"Prietenia", Freundschaft, heißt das Kinderhaus, das Julia bei den Reisen besonders in Erinnerung geblieben ist. Nach dem Prinzip der SOS-Kinderdörfer werden hier zehn bis elf Kinder von Hauseltern betreut. "Wir wollen mit unseren Projekten lieber klein aber fein helfen", so Kastner.

Guter Start ins Leben

Die Kinder aus "Prietenia" erhalten einen für Rumänien idealen Start in ein selbstbestimmtes und beruflich erfolgreiches Leben. Sozialwaisen sind sie meist, die Eltern sind so arm, dass sie ihre Kinder nicht großziehen können. Bei ihren Hauseltern haben sie nicht nur Unterkunft und Verpflegung, sie erhalten auch Unterricht.

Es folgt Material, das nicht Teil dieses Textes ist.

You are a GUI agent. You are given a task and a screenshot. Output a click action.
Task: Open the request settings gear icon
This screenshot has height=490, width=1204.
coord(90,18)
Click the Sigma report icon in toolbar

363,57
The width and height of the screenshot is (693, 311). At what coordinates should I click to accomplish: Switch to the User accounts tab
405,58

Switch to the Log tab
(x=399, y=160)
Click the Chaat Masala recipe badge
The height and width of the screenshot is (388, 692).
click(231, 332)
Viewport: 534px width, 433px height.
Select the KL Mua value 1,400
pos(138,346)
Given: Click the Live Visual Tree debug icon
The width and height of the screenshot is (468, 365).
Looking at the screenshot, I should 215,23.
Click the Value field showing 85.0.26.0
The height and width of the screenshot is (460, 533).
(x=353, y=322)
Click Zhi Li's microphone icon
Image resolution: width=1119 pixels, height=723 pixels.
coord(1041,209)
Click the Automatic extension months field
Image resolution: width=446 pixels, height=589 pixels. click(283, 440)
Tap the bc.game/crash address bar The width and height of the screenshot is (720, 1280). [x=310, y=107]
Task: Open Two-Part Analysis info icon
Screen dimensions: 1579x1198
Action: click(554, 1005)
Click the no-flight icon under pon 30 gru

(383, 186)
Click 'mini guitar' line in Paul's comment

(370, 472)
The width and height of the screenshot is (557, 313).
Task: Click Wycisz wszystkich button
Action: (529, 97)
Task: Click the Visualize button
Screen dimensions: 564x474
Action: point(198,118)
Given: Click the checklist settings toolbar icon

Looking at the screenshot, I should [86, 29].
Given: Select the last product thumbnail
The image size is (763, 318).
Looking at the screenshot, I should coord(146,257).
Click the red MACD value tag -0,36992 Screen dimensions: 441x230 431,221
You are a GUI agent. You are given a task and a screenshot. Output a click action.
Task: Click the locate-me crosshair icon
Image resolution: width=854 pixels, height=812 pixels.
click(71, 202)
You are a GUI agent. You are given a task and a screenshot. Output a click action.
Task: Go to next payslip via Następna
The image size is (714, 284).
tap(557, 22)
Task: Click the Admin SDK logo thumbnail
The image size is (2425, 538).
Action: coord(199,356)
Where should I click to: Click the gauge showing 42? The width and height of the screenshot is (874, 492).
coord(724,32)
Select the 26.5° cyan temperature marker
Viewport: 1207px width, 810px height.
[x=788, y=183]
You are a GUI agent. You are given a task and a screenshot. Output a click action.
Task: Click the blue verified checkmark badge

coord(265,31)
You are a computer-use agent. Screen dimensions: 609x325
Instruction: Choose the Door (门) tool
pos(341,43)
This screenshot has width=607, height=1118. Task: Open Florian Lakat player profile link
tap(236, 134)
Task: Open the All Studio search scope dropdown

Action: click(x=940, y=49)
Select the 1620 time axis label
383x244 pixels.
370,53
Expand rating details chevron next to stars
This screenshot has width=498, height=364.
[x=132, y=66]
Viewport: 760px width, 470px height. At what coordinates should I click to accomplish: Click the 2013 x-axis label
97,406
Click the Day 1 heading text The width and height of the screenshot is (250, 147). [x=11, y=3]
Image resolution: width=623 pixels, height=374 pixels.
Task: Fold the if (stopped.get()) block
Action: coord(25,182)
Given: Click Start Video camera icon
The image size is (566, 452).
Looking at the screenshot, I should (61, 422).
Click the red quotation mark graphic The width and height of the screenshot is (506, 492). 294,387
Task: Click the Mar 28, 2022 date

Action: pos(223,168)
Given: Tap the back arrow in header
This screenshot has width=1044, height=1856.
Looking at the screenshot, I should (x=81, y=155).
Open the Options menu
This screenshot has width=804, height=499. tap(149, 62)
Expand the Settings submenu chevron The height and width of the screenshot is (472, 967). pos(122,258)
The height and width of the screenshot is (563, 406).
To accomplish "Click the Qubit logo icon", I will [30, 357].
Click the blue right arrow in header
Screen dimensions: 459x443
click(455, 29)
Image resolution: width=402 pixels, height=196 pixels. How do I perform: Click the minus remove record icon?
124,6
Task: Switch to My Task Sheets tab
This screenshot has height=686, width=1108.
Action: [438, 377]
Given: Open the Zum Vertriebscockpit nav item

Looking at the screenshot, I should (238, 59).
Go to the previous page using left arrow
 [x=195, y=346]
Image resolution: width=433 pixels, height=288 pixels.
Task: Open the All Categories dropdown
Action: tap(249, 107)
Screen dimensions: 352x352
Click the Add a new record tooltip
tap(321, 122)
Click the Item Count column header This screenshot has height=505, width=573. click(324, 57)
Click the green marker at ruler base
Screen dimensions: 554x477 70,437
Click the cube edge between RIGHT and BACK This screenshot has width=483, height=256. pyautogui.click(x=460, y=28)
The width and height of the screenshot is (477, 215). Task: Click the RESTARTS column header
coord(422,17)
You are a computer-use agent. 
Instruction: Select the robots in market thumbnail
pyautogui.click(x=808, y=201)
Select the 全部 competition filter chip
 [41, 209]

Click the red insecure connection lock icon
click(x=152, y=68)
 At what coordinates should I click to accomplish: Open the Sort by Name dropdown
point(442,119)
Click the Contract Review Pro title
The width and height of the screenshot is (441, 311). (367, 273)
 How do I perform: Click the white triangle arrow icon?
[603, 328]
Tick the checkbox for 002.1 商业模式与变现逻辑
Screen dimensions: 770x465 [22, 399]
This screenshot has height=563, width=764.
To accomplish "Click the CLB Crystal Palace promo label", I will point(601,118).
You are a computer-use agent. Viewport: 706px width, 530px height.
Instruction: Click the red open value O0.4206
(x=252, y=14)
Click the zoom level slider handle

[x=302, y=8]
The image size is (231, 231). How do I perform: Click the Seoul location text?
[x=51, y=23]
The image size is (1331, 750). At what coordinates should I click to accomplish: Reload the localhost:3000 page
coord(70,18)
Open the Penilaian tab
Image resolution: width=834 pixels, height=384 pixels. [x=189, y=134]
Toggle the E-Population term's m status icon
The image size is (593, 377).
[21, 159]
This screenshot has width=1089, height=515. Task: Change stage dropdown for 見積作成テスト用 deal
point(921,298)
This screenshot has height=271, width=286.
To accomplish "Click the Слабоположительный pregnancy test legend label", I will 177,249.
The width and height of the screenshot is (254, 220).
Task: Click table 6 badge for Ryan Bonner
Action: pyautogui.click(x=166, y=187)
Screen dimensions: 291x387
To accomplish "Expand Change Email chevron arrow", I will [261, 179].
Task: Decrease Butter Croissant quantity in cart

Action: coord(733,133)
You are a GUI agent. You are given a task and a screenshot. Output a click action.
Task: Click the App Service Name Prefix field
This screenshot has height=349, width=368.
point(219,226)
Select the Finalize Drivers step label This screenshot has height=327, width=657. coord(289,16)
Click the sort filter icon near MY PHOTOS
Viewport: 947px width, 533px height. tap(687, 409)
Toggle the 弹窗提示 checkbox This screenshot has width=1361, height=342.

Ganz anders sieht die Lebensrealität der Teenager aus, die im Dezember in der Pfarreiengemeinschaft Main-Steigerwald das Sakrament der Firmung empfingen. Zum Abschluss der Firmlingszeit findet immer ein Jugendgottesdienst in der Wallfahrtskirche Maria Limbach statt, und nach dem Gottesdienst trifft man sich noch auf ein Spezi und einen Imbiss. Diese Bewirtung übernahmen die sechs Limbacher Firmlinge mit Unterstützung ihrer Eltern.

Julias Vorschlag fand Freunde

Als es darum ging, welchem sozialen Zweck der Erlös von 100 Euro zukommen soll, erzählte Julia von Rumänien und dem Kinderhaus. Es gab noch andere Vorschläge, "aber meiner hat sich durchgesetzt", strahlte sie übers ganze Gesicht, als sie mit Miriam Baum und Lukas Bauer das Geld an Susanne Kastner überreichte.

100 Euro seien nicht sehr viel, meinte Julia, doch laute das Motto der Rumänienhilfe schließlich "Wenn Viele viele kleine Schritte tun, können wir das Gesicht der Welt verändern". Das unterstrich auch Kastner, denn wenn viele Menschen spenden, könne viel erreicht werden.

Außerdem seien 100 Euro in Rumänien durchaus eine Summe, mit der etwas bewegt werden kann. Sie freute sich über das Engagement der Firmlinge, das beweise, dass Jugendliche sehr wohl sozial und politisch interessiert sind.